__Work task__: Where does the word "will" occur in the material? Copy each line that has it.

__Dataset records__:
● ● ● ● ●
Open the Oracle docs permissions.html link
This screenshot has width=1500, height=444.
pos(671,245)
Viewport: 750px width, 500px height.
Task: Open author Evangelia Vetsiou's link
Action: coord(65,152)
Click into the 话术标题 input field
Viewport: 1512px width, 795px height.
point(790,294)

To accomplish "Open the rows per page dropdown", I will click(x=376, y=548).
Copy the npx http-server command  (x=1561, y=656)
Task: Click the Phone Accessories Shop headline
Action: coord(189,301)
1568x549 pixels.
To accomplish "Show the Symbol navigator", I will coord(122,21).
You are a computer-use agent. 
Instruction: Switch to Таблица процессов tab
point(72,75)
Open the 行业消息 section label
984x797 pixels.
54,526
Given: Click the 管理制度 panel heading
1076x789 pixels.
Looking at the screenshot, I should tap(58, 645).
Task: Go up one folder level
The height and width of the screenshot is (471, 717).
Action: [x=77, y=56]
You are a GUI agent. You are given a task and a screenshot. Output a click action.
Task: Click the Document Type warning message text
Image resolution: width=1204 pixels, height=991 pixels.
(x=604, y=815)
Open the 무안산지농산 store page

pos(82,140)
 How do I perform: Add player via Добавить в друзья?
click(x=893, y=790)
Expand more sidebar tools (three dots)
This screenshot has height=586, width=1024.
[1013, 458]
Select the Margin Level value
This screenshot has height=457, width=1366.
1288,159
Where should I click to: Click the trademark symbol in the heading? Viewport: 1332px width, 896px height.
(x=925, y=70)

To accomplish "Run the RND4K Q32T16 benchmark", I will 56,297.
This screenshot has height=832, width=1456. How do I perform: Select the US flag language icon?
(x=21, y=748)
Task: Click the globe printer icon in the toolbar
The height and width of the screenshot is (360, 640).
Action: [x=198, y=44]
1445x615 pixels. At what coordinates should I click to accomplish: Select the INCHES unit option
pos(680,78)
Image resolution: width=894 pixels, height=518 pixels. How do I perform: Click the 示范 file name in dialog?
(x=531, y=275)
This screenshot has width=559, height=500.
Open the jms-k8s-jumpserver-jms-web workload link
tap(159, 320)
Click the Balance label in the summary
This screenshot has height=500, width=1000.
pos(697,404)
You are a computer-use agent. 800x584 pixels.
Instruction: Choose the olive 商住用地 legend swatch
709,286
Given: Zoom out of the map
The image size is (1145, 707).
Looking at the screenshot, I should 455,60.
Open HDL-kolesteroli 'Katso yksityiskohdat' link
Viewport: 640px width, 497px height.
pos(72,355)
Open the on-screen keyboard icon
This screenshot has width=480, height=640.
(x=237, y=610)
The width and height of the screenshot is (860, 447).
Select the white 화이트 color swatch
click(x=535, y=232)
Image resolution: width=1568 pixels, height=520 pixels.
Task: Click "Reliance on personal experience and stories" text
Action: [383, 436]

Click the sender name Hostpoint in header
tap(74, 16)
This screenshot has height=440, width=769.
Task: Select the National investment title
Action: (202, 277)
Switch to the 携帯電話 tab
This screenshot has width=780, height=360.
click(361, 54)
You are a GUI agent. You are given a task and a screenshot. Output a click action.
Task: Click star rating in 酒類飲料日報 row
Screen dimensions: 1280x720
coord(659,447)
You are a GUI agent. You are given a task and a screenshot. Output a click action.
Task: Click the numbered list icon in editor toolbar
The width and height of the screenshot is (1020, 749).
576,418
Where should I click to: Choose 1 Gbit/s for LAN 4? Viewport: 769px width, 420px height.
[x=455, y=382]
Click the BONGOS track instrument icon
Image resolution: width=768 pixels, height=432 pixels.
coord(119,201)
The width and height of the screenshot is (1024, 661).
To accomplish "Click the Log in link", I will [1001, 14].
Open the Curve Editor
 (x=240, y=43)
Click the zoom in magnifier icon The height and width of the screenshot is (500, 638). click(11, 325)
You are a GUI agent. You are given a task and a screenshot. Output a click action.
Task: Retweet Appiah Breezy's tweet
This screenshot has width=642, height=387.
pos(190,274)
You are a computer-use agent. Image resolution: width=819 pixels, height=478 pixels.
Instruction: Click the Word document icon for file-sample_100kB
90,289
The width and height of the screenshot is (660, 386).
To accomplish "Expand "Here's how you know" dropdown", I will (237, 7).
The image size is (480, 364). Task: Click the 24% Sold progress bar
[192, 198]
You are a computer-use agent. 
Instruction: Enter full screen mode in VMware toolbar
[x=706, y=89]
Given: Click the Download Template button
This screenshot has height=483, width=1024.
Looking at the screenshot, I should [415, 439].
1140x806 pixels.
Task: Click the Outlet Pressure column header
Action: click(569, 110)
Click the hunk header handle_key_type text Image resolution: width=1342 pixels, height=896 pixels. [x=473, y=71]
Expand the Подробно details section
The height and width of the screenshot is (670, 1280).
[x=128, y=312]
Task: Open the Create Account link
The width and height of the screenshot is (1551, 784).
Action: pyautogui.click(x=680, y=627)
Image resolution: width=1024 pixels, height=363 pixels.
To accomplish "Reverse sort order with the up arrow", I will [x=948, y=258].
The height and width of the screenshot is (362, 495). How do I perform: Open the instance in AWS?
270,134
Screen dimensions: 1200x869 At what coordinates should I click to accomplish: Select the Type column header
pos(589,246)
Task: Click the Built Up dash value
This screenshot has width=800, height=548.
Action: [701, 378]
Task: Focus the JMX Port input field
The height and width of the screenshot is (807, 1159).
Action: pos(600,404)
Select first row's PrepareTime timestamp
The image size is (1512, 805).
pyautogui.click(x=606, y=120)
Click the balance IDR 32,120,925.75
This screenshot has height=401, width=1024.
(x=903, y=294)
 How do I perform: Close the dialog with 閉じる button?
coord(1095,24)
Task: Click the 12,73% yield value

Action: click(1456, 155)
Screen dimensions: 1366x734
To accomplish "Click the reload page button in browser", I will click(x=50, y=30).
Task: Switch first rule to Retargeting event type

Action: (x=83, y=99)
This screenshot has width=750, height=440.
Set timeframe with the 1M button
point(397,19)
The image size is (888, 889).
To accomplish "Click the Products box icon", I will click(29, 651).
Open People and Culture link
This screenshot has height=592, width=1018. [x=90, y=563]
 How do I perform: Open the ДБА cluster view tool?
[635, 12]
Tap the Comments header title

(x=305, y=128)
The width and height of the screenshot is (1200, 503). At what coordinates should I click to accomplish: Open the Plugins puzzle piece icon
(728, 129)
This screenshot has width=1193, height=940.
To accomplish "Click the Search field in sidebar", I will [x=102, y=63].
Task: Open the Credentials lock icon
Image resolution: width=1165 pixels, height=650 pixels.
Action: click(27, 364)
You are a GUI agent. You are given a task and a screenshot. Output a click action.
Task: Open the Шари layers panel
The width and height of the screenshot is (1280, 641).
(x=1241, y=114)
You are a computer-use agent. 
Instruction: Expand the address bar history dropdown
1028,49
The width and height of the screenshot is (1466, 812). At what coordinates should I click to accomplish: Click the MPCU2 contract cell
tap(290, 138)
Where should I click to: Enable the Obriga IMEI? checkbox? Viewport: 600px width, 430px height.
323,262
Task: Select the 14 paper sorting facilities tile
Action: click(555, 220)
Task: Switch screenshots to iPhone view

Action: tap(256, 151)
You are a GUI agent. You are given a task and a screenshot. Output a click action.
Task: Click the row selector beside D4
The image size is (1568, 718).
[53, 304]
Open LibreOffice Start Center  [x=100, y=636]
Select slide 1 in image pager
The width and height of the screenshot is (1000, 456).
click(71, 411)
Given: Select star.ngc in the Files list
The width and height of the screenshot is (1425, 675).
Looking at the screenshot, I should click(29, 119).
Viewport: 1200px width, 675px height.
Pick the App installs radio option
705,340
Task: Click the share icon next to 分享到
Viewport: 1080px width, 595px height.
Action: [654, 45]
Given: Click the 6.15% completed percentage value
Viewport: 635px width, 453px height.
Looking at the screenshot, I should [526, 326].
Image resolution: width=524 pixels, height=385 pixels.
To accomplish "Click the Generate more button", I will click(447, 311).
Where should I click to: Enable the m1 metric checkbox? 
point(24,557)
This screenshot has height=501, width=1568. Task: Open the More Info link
● ● ● ● ●
__Expected output__:
To accomplish "Open the rows per page dropdown", I will click(x=376, y=548).
To accomplish "Show the Symbol navigator", I will coord(122,21).
To accomplish "Run the RND4K Q32T16 benchmark", I will 56,297.
To accomplish "Click the Log in link", I will [1001, 14].
To accomplish "Expand "Here's how you know" dropdown", I will (237, 7).
To accomplish "Reverse sort order with the up arrow", I will [x=948, y=258].
To accomplish "Click the reload page button in browser", I will click(x=50, y=30).
To accomplish "Click the Products box icon", I will click(29, 651).
To accomplish "Click the Search field in sidebar", I will [x=102, y=63].
To accomplish "Click the Generate more button", I will click(447, 311).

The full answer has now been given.